Last month, the case was made for Kyler Murray becoming the next name in a short line of quarterbacks who have turned the tables on the NFL by exercising control over his draft status — a line that currently consists of John Elway and Eli Manning.
“Murray can become one of the few to tell the NFL the circumstances under which he’ll willingly become an employee of a professional football team,” it was written. “He can say, plainly and clearly, that if he’s not drafted by a certain team (or teams) and/or if he’s not selected at a certain level, he’s not signing a football contract and playing baseball instead.”
Then came Super Bowl week, and Murray was asked point blank on the set of PFT Live whether he’d be willing to make it clear that he’ll choose baseball unless he’s picked by one of a list of specific teams.

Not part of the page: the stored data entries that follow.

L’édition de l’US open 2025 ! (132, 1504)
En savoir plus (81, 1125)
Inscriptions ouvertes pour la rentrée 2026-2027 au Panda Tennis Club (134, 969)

Murray began the answer by praising the A’s for how they’ve handled the situation, apparently to indicate that he wouldn’t keep the door open to baseball on an equivocal basis out of respect to the MLB team that had drafted him. Murray then said he also wouldn’t place such restrictions on his NFL draft status.
But here’s the thing. With teams trying to avoid a Bo Jackson outcome, with a first-round pick squandered on someone who never signs a football contract, Murray necessarily will have the power to determine where he plays. With the A’s reportedly still at the ready to try to outbid whoever drafts Murray and with a very real difference between Murray’s recently-unveiled commitment to football and the ultimate commitment that would come from signing a contract containing the Jameis Winston no-baseball clause, any team considering writing K-Y-L-E-R-M-U-R-R-A-Y on a draft card needs to be sure that he’ll sign those same letters, in that same order, at the bottom of a formal four-year NFL agreement.
That’s where the power come from, whether Murray chooses to use it or not. The sword that Murray will be swinging comes from the shield the teams of Big Shield will be using to ensure that Murray will turn his commitment into a contract. Would any G.M. in his right mind draft Murray without first contacting agent Erik Burkhardt and saying, “Will your guy agree to terms, or will we be wasting a draft pick?”
Thus, look for Murray and Burkhardt to be subtle and passive, not active and aggressive, when it comes to the very rare position Murray occupies. He’s an NFL draft prospect with an opportunity to make as much or more money playing a sport other than football. And that will surely make every team considering Murray very, very nervous.